1. Stroke – time is of the essence
Or is it? At every level in EMS, we’re taught that a stroke is a “load-n-go” patient, that speed of arrival to the ED, potentially to receive tPA, is what counts as there’s a 3-4.5 hour window for the therapy to be administered safely (although more evidence surfaces daily questioning this).
Still, the standard of care is rapid transport, yet how many times have you transported a stroke patient and waited 5, 10, even 30 minutes to get a bed and give turnover? Certainly obvious strokes get alerted and the patient assessed in the desired timeline. But what about those that fall in a gray zone? How does your ED handle these patients? What message does it send to your EMS providers to have them drive lights & sirens (inherently dangerous in itself), only to wait wait wait? Do you want them to start making decisions about patients with a positive Cincinnati Stroke Scale for say, slurred speech, but without hemiparesis? As both an EMS Provider and an ED Doc, I’d rather let the ED make that call.
2. Handwashing is the best prevention
Plenty of studies have proven this. We hear it every year in Blood Borne Pathogens training, and it’s posted all over the hospital. Yet, how many EMS workrooms at the ED have a sink in them, or even close by, to encourage convenient and frequent handwashing? This is a no-brainer. We’re not talking about adding free Red Bull or a Starbucks machine (I’m looking at you VCU), but something to keep everyone safer and healthier.
We are excited to announce the grand opening of the VCU Medical Center EMS Work Room! This new space… https://t.co/2VOke8vKMo
In all seriousness, VCU did do an awesome job with the EMS room (which does have a sink). Now if only I could get access to the Starbucks machine…
3. Removing patients from the backboard
I think this one is about to self-resolve with the trend to move away from spinal immobilization in the field. Flash back to 10 years ago when I was a new EMT-B. Somehow, somewhere in my mind, I got the impression that spinal immobilization was intended to immobilize not just the head and c-spine, but thoracic and lumbar as well. Time after time I would transport a patient fully immobilized, and before I had finished saying “23 year old fema…” someone would be unclicking straps and removing the backboard. This often left me wondering, why I had spent that extra time on scene carefully packing the patient, only to have my handiwork undone? More groans and moans from nurses, “they could have gone to triage if it weren’t for this backboard.” I was following my protocol, wasn’t I? Was I doing the right thing?

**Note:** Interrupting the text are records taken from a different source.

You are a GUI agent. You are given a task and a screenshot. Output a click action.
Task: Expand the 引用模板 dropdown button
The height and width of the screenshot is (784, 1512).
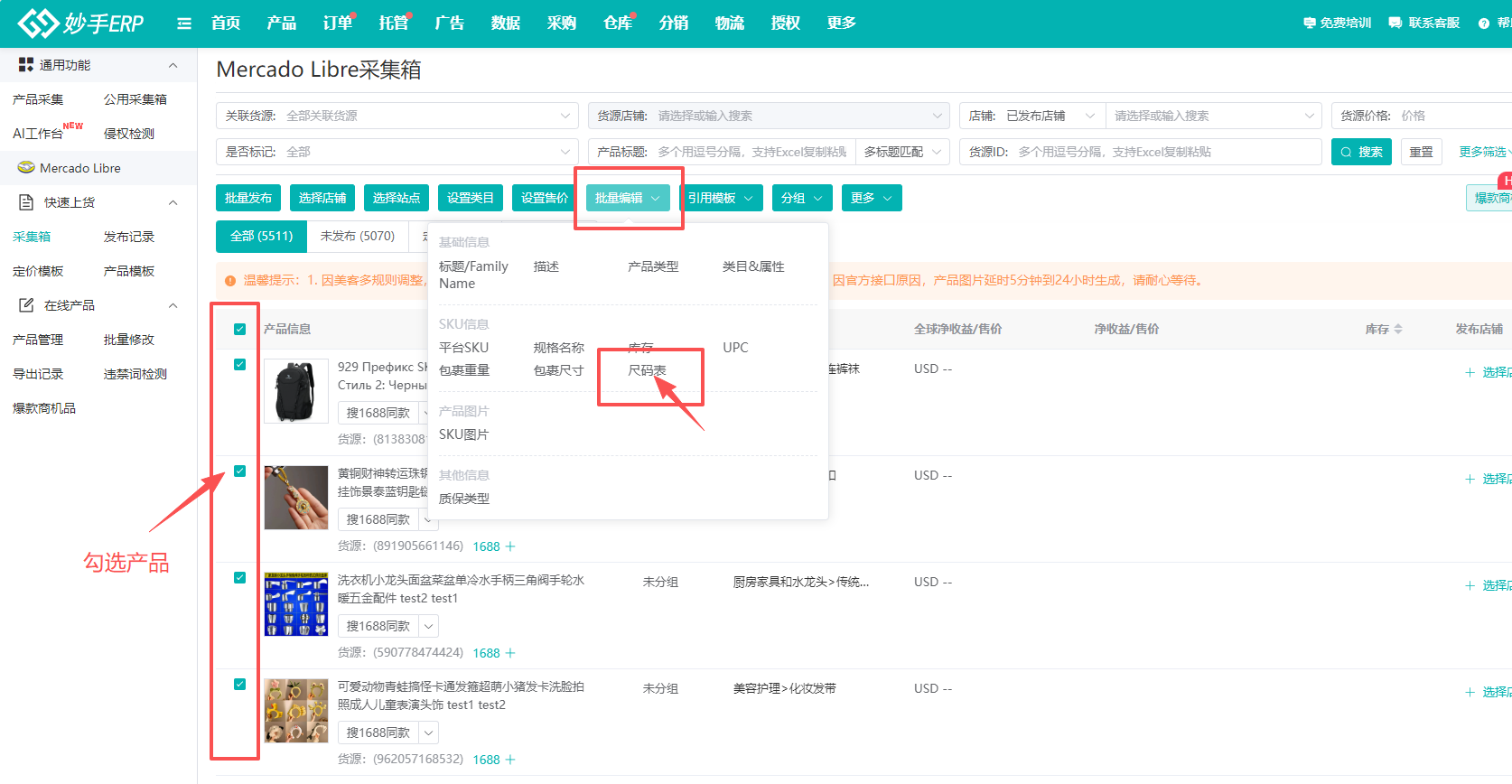click(x=721, y=198)
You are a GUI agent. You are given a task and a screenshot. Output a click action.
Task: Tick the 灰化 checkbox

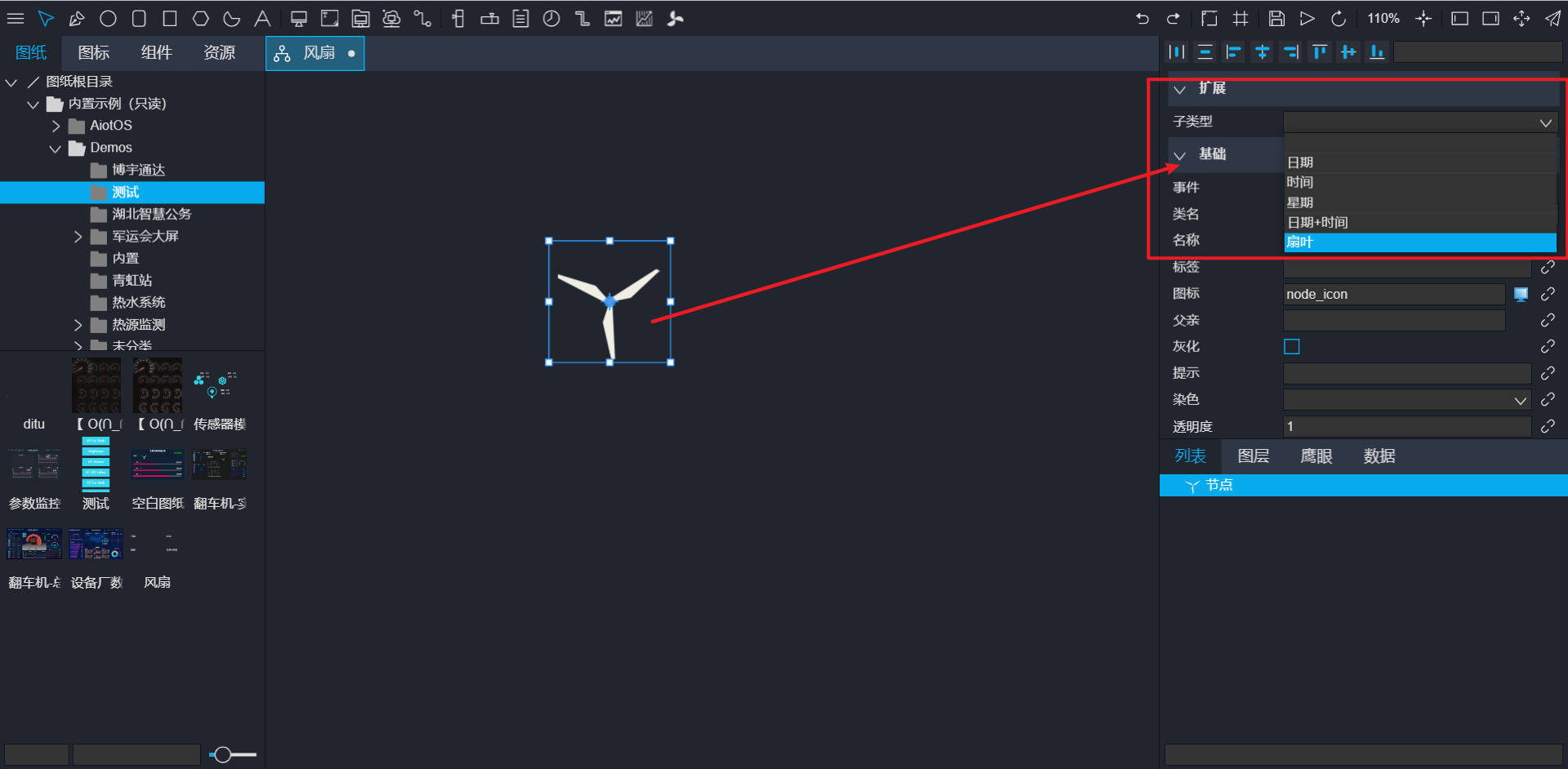click(1291, 347)
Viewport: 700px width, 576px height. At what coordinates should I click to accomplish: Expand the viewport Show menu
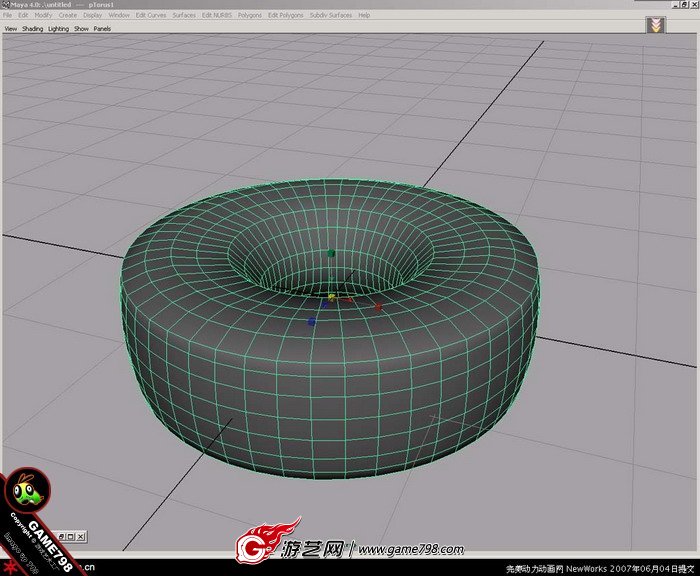(x=81, y=29)
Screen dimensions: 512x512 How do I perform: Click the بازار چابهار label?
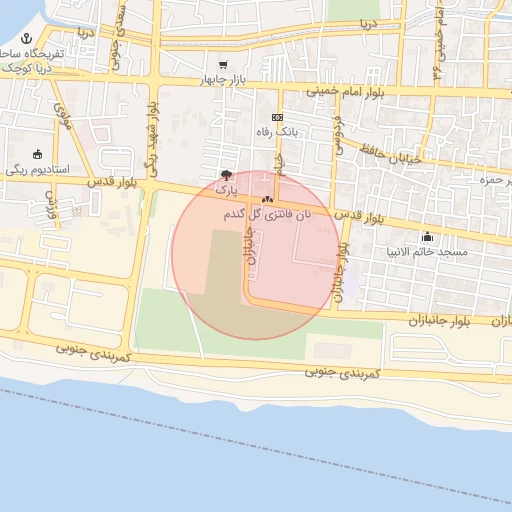click(223, 80)
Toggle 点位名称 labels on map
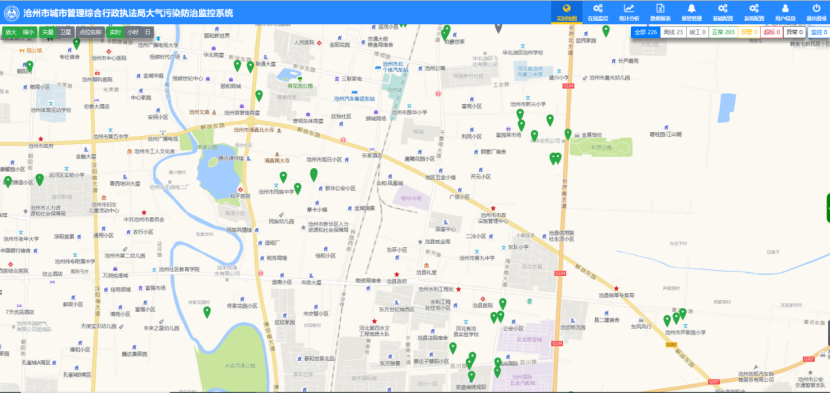The image size is (830, 394). (x=89, y=32)
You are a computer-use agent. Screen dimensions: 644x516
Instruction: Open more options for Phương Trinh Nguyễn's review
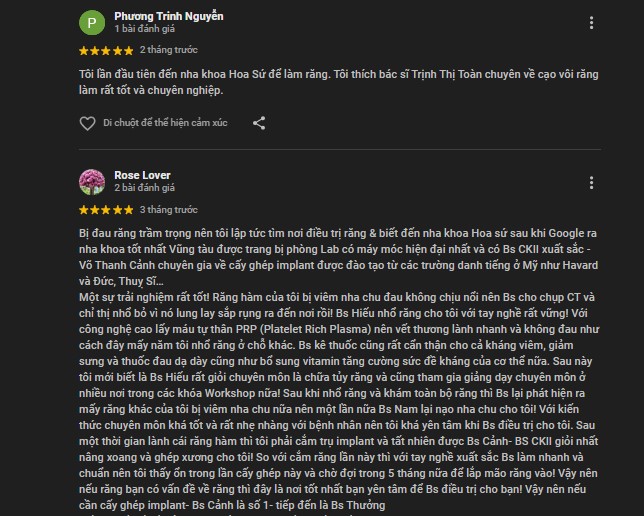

We care about cervical spine injuries more than thoracolumbar injuries because they can kill you. The nerves C3, C4 and C5 in your cervical spine compose the phrenic nerve, which innervates and controls your diaphragm, the main muscle of respiration. Damage or sever these, and you stop breathing. Easy way to remember: “C3,4,5 keeps the diaphragm alive!” In reality, the meat of immobilization is in the c-spine immobilization with a c-collar, and the backboard is more of a transport device to pick the patient up and safely transfer them to a stretcher and hospital bed. EMS protocols have lagged behind in philosophy and approach to spinal immobilization in blunt trauma, but with current chatter surrounding its efficacy, I think we’ll finally close the gap.
What mixed messages have you seen where you practice?